━━━ Task material ━━━

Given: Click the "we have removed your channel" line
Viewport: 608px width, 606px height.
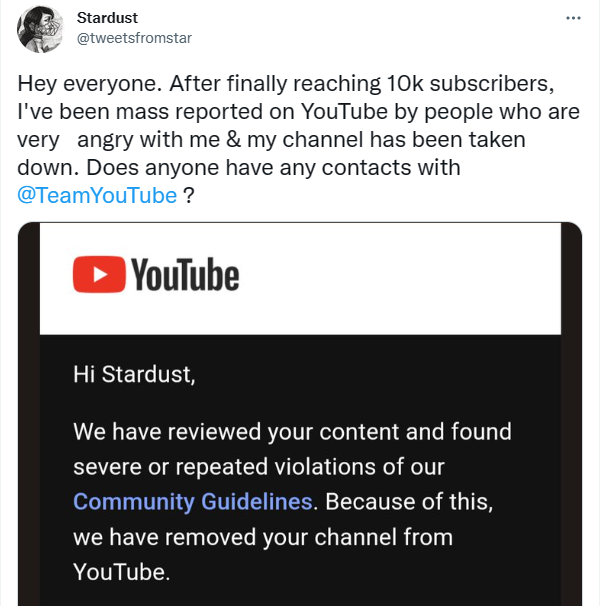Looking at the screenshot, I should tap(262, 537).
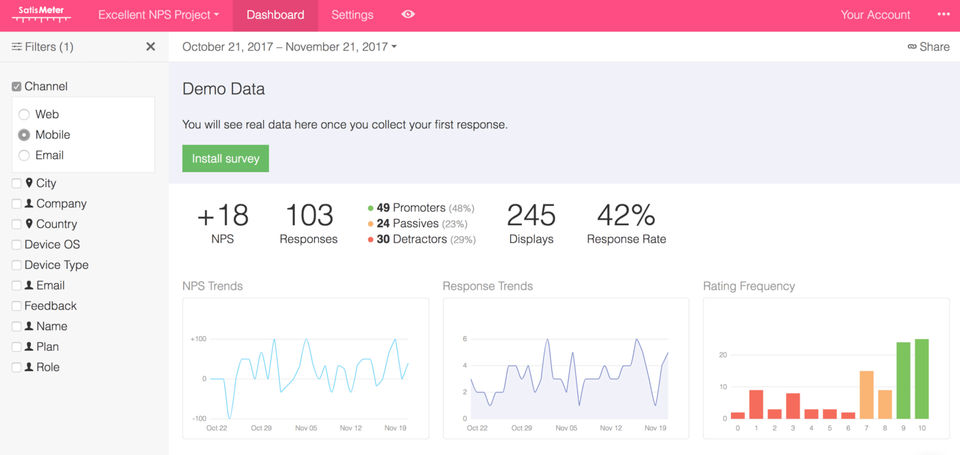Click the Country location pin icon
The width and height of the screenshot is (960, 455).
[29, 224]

━━━

#### Given problem:
Copy every line of the items above word for word, omitting the pictures.

#### Result of the task:
Given: Click the "we have removed your channel" line
Viewport: 608px width, 606px height.
Looking at the screenshot, I should tap(262, 537).
Click the Country location pin icon
The width and height of the screenshot is (960, 455).
[29, 224]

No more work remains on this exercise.